Václav Bartoš edited this page Aug 22, 2019 · 2 revisions

Logically, NERD system consists of the following parts:

  • Backend (NERDd) - a set of programs which do most of the data processing. Described in more detail below.
  • Frontend (NERDweb) - web server written in Flask, providing simple web portal and API to access all the data.
  • Entity database - the main database storing records of IP addresses and other entities.
  • Event database - (optional) a database to store a copy of each alert (IDEA message) received from Warden (the main NERD instance currently uses database of the Mentat project instead)
  • Configuration, various data files, etc.

The architecture is depicted on the following picture:

Architecture scheme

The backend part is a scalable system consisting of several components, some of them able to run in multiple instances in parallel:

  • Worker processes - The core of the system where all record processing is done. Each worker reads tasks from the main queue, performs requested updates to entity records and calls plug-in modules to fetch or compute additional data (see Task processing for more details).
    • All secondary data are processed by plug-in modules in the workers.
  • Primary data receivers - Modules fetching data about malicious IP addresses from primary sources. They create tasks in the main queue to create or update IP records.
  • Updater - A simple module that issues a task to perform periodic update once per day for each record in the database (each record is updated at different time, so updates are spread across the whole day to achieve constant system load).
  • Main task queue - A system of queues to distribute tasks to workers. See Task distribution for details.
  • Redis - In-memory key-value database for caching various data (e.g. blacklists) and to store processing statistics.
  • Data download scripts - Various scripts to periodically download and cache external data, such as blacklists, geolocation database, etc. Some of the data are stored as local files and loaded by worker plug-in modules, others are stored in Redis, where the modules can read them.

All the processes are run and monitored by a supervisord daemon.

• Prompt 1: Do these statements agree with the NERD architecture page? Answer yes or no for each, quoting the words of the page that decide it. (a) The frontend is a web server written in Flask. (b) The Updater issues a periodic update task once per week for each record. (c) All the processes are run and monitored by a supervisord daemon.

• Provided material:
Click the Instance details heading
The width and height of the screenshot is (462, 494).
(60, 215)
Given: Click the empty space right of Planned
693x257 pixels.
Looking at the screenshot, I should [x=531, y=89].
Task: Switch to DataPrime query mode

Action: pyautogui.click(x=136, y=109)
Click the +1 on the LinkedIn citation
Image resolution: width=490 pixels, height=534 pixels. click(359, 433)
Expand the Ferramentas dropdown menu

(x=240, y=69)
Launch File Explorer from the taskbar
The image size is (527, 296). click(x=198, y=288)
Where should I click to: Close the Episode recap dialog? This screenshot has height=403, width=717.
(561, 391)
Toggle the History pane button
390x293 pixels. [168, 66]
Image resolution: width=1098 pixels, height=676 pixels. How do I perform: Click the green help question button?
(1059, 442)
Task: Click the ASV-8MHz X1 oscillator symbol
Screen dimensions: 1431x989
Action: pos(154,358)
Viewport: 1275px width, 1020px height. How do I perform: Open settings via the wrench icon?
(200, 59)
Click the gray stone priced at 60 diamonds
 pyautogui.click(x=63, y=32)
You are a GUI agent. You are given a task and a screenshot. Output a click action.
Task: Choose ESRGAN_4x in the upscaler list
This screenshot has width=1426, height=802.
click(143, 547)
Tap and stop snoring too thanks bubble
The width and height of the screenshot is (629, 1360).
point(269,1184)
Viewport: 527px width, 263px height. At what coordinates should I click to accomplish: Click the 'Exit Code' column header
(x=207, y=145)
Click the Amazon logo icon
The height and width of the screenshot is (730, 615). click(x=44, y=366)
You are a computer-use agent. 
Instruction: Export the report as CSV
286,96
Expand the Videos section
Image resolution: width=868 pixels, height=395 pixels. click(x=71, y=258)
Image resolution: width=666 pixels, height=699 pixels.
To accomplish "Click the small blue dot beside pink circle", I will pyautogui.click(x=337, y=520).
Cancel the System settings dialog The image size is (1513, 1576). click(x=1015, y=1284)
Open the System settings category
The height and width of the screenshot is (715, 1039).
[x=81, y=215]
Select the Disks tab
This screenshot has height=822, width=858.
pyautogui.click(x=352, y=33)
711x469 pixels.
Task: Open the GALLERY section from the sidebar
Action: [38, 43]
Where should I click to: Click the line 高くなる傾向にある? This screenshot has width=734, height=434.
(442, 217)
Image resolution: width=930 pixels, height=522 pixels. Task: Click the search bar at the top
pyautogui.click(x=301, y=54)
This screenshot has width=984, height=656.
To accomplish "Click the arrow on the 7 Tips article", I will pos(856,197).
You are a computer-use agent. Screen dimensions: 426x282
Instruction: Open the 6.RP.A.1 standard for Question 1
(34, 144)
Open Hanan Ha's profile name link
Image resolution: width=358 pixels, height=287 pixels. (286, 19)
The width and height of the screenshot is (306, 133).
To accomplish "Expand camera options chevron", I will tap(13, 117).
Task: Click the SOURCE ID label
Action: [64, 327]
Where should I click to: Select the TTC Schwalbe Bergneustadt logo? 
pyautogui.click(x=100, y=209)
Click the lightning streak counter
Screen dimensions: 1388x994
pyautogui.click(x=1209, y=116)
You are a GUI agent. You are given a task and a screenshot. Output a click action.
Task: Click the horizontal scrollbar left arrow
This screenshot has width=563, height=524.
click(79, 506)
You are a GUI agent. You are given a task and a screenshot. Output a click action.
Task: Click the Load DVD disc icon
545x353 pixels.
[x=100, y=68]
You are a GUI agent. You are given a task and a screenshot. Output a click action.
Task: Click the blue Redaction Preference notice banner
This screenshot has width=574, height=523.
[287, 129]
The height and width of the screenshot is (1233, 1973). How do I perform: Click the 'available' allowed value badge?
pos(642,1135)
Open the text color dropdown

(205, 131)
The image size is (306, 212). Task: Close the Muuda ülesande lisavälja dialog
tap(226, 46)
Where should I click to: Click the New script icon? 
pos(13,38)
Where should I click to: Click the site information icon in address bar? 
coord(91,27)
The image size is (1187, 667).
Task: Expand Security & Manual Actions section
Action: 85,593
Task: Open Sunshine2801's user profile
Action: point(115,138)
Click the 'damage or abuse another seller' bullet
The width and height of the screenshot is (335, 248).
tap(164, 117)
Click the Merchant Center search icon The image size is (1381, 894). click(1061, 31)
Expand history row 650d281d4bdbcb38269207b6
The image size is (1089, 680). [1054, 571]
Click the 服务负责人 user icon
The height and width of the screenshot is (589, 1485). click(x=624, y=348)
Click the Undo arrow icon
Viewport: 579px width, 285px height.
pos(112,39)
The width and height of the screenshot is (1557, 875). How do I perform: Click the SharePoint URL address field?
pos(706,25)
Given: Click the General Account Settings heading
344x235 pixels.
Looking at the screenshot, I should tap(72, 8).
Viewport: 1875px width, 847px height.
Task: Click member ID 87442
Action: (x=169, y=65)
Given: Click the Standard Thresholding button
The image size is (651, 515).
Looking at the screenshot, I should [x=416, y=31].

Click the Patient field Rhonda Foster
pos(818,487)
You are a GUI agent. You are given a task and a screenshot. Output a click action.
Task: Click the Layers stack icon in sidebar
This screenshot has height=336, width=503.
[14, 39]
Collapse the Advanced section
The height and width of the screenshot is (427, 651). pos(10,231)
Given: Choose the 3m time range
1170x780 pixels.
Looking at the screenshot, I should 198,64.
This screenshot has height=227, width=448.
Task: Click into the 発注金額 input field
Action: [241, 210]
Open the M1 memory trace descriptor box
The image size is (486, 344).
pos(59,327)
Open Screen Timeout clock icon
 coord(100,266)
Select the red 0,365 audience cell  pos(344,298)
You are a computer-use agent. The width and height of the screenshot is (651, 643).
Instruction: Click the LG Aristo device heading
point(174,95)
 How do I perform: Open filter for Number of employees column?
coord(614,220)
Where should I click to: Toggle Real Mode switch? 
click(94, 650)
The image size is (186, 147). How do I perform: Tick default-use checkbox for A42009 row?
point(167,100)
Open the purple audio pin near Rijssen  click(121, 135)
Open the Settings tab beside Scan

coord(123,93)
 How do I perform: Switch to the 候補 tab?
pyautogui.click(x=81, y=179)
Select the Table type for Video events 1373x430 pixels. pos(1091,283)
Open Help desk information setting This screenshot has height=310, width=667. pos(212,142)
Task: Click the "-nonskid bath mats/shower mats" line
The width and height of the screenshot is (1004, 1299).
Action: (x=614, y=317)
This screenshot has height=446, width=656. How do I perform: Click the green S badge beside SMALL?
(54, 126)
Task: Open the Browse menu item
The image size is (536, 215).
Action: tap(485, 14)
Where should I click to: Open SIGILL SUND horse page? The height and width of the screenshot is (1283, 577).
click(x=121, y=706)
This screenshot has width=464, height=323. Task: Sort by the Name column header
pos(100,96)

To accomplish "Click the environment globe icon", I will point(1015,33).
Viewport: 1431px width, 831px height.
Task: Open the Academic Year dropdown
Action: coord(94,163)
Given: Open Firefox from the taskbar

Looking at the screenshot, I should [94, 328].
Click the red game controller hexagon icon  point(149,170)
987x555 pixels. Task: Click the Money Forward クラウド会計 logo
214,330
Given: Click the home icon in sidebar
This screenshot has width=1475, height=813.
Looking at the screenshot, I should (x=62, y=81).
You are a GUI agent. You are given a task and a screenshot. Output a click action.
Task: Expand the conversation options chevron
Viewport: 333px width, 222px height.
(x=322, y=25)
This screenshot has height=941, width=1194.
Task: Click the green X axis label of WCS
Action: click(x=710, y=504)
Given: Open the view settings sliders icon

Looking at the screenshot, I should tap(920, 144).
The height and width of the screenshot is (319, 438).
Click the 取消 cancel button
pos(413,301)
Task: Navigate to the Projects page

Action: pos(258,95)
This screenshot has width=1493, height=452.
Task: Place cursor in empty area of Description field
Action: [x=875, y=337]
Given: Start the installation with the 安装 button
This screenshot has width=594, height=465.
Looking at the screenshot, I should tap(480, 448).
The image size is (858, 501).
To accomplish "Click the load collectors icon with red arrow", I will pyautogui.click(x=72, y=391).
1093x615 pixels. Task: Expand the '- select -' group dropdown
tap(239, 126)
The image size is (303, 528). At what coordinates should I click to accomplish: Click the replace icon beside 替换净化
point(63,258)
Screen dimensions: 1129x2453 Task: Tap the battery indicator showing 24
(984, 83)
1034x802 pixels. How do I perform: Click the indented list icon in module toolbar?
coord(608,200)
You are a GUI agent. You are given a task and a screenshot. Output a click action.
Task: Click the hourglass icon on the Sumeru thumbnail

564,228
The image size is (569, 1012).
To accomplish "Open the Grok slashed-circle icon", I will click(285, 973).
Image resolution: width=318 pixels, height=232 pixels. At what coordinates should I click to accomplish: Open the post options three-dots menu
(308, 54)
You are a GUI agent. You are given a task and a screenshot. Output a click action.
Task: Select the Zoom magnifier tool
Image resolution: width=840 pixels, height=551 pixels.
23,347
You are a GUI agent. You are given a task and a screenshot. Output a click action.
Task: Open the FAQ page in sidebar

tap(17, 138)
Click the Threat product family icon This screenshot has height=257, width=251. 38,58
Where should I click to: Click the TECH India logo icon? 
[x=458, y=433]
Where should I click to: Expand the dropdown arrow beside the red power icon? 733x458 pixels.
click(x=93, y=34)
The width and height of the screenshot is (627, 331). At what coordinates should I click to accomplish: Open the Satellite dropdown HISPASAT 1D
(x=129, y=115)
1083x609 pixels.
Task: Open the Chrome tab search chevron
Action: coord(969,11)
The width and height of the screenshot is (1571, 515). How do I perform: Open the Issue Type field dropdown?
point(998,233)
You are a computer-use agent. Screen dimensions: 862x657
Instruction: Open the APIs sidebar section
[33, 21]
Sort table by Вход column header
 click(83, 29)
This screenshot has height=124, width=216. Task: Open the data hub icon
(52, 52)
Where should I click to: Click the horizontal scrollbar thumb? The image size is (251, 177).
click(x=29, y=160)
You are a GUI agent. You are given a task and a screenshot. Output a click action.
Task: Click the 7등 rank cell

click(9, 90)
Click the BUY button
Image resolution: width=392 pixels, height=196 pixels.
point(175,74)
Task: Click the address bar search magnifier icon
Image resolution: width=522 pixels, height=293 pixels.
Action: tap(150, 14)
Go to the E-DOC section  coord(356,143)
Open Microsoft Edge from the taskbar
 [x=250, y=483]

• Prompt 2: In the entries, reproduce word for word the lines from the line containing "Click the Merchant" up to and including the line containing "point(167,100)".

• Exercise response 1:
(a) Yes: "Frontend (NERDweb) - web server written in Flask"
(b) No: "issues a task to perform periodic update once per day for each record in the database"
(c) Yes: "All the processes are run and monitored by a supervisord daemon."

• Exercise response 2:
Click the Merchant Center search icon The image size is (1381, 894). click(1061, 31)
Expand history row 650d281d4bdbcb38269207b6
The image size is (1089, 680). [1054, 571]
Click the 服务负责人 user icon
The height and width of the screenshot is (589, 1485). click(x=624, y=348)
Click the Undo arrow icon
Viewport: 579px width, 285px height.
pos(112,39)
The width and height of the screenshot is (1557, 875). How do I perform: Click the SharePoint URL address field?
pos(706,25)
Given: Click the General Account Settings heading
344x235 pixels.
Looking at the screenshot, I should tap(72, 8).
Viewport: 1875px width, 847px height.
Task: Click member ID 87442
Action: (x=169, y=65)
Given: Click the Standard Thresholding button
The image size is (651, 515).
Looking at the screenshot, I should [x=416, y=31].

Click the Patient field Rhonda Foster
pos(818,487)
You are a GUI agent. You are given a task and a screenshot. Output a click action.
Task: Click the Layers stack icon in sidebar
This screenshot has height=336, width=503.
[14, 39]
Collapse the Advanced section
The height and width of the screenshot is (427, 651). pos(10,231)
Given: Choose the 3m time range
1170x780 pixels.
Looking at the screenshot, I should 198,64.
This screenshot has height=227, width=448.
Task: Click into the 発注金額 input field
Action: [241, 210]
Open the M1 memory trace descriptor box
The image size is (486, 344).
pos(59,327)
Open Screen Timeout clock icon
 coord(100,266)
Select the red 0,365 audience cell  pos(344,298)
You are a computer-use agent. The width and height of the screenshot is (651, 643).
Instruction: Click the LG Aristo device heading
point(174,95)
 How do I perform: Open filter for Number of employees column?
coord(614,220)
Where should I click to: Toggle Real Mode switch? 
click(94, 650)
The image size is (186, 147). How do I perform: Tick default-use checkbox for A42009 row?
point(167,100)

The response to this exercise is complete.